Never mind that the A's, winners of 14 straight, have springboarded from third to first (by 3 games) in the AL West. The Phillies story is even more remarkable. The Phillies reached .500 yesterday afte winning 6 straight. This is a team that has not been at .500 since April 11 and has been over .500 a total of 1 day (April 10) all year.
They traded their All-Star third baseman during the year. They have labored with a major-league caliber center fielder or first baseman. Three-fifths of their rotation from the start of the year has been recycled. Their one offseason free agent signee, Terry Adams, is now relagated to the bullpen. Much has been made of the Devil Rays opening starter Tanyon Sturtze puny win total. The Phils opening day starter, Robert Person, has only 4 wins on the season (he has been injured often this year, but he has also been ineffective when not injured).
That this team has made it to .500 is a testment to the Peter Principle. Let's look at the lowlights:
- On April 29, the Phillies lose their sixth straight (and 10th of their last 11) to fall to ten games under .500 at 8-18.
- The Phillies go on a seven-game win streak to get within three games of .500 at 16-19 (and then 17-20).
- They then lose 17-3 at Houston on May 15 (a game in which reliever Hector Mercado eventually takes one for the team giving up 8 runs, 7 earned, in two-thirds of an inning) to start a six-game losing streak.
- The Phils end May with an 8-7 loss to Montreal at home (after allowing 5 runs to lead off the night and struggling all night to catch up) and are 11 games under .500, their nadir of the year.
- On July 22, the Phillies travel to Wrigley and extend their win-less streak to five games losing 5-4. It will be the last time (so far) this year that the Phillies are at least 10 games under .500.
- On August 2, the Phils beat the Dodgers at home 3-1 to run their record to 52-56. It is the first time since the May 13 drubbing at the hands of the Astros that they are only 4 games under .500. They then lose two straight.
- The Phillies enter the August 7th game only four games under .500 and proceed to lose 4 straight.
- On August 16 the Phillies win their fifth straight to get to 3 games under .500 for the first time in more than three months. They then lose three straight.
- On Saturday the Phils win 4-0 at St. Louis. They pull within 2 games of .500 for the first time since April 18.
- On Sunday they complete a sweep of the Cards 5-3 an pull within 1 game of .500. This makes the fourteenth day, that's 2 weeks out of almost five months of play, that they Phillies are at one game under .500 or better this season.
- On Tuesday on the strength of a 4-2 win over the Expos the Phillies find the .500 promised land. They are lead by Joe Roa, apitcher who had not pitched in the majors in five years.
Given the streaky history of the Phillies (and the fact that they are already down 4-0 to Montreal tonight), expect a nice fat losing streak from this team. Having lived in both places, I now see the Phils as a cut-rate version of the Red Sox.
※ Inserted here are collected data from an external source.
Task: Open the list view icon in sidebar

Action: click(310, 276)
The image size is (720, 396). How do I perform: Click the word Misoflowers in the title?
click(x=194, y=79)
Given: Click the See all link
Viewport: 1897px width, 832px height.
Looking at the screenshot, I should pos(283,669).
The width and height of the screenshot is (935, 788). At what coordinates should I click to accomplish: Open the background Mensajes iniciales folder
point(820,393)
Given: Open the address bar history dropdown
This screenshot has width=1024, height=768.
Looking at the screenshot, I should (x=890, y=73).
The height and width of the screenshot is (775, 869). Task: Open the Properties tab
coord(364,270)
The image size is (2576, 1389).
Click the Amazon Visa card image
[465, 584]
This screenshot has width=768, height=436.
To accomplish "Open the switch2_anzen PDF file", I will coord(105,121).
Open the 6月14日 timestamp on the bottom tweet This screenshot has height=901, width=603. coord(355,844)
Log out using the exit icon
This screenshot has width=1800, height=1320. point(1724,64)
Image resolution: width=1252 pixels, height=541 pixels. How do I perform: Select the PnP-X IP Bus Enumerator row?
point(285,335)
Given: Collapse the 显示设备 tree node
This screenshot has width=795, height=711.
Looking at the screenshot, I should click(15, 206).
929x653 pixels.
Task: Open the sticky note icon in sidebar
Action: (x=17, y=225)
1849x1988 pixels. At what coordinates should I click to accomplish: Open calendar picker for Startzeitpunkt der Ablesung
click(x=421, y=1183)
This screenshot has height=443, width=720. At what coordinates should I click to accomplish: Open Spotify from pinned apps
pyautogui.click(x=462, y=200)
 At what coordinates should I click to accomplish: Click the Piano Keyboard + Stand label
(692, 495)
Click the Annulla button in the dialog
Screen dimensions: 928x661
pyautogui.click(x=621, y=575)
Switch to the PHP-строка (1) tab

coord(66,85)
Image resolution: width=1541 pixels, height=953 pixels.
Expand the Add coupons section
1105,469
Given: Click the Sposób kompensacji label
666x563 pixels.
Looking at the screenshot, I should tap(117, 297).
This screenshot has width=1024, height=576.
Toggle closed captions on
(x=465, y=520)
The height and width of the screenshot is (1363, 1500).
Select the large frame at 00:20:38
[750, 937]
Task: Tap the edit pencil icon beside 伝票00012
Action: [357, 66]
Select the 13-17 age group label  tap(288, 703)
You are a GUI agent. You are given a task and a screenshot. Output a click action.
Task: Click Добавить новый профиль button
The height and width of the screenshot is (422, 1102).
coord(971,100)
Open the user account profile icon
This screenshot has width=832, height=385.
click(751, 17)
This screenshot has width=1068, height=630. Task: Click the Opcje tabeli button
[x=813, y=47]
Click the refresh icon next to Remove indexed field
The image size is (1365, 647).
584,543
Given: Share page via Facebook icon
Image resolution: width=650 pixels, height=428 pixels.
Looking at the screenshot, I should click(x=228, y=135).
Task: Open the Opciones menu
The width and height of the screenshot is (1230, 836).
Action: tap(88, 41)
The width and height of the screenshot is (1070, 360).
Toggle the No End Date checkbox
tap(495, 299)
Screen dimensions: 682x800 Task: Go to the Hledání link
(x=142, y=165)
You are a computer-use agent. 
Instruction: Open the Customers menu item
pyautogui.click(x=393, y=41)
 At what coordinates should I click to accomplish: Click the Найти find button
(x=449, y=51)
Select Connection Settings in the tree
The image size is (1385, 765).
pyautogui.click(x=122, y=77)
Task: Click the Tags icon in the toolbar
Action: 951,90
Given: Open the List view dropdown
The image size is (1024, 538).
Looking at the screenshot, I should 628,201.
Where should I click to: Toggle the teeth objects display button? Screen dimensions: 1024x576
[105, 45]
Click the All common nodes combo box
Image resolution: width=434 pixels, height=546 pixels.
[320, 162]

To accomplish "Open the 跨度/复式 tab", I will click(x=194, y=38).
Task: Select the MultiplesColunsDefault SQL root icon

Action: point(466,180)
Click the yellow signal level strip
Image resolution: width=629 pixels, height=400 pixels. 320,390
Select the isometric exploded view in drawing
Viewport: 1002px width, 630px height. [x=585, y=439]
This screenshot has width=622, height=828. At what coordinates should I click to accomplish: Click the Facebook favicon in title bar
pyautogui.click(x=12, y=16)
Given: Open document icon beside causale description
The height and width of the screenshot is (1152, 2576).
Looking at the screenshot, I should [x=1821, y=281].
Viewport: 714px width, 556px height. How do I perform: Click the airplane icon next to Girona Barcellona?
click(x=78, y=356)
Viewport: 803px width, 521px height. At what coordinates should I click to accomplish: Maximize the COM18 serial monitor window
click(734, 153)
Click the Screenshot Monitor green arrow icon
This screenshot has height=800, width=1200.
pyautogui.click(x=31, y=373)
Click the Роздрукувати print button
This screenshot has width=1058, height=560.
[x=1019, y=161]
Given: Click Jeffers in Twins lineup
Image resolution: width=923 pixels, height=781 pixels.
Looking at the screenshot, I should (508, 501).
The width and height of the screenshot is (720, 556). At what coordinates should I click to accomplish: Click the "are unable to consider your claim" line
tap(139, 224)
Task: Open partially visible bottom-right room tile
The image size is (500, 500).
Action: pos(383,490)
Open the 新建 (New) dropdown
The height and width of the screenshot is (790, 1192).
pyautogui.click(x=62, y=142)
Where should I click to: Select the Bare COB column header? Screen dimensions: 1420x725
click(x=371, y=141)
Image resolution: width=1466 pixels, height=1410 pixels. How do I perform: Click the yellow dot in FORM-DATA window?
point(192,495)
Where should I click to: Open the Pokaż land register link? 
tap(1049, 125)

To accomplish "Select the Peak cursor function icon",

Neither team seems to let themselves go through a full rebuilding process. Each year the Red Sox play just well enough to think that that one missing piece will put them over the top. The Phils have no illusions of such grandeur: each year they surge towards the end, promote a pitching prospect or two that they are expecting to build from, and then fall apart come the next spring, only to go through the surge again by the end of the next year. (This goes back to Marty Bystrom's 5-0 September, 1980, which won him the Pitcher of the Month award). So every year they are 2-3 years away from competing, at least in their minds.
Comparisons to New York are inevitable for both cities, but at least in the Phillies' case their New York team is anything but a dynasty. Maybe both the Red Sox and the Phillies are guilty of playing second fiddle to while attempting to emulate their New York counterparts. The Red Sox have just had a more successful analogue to follow.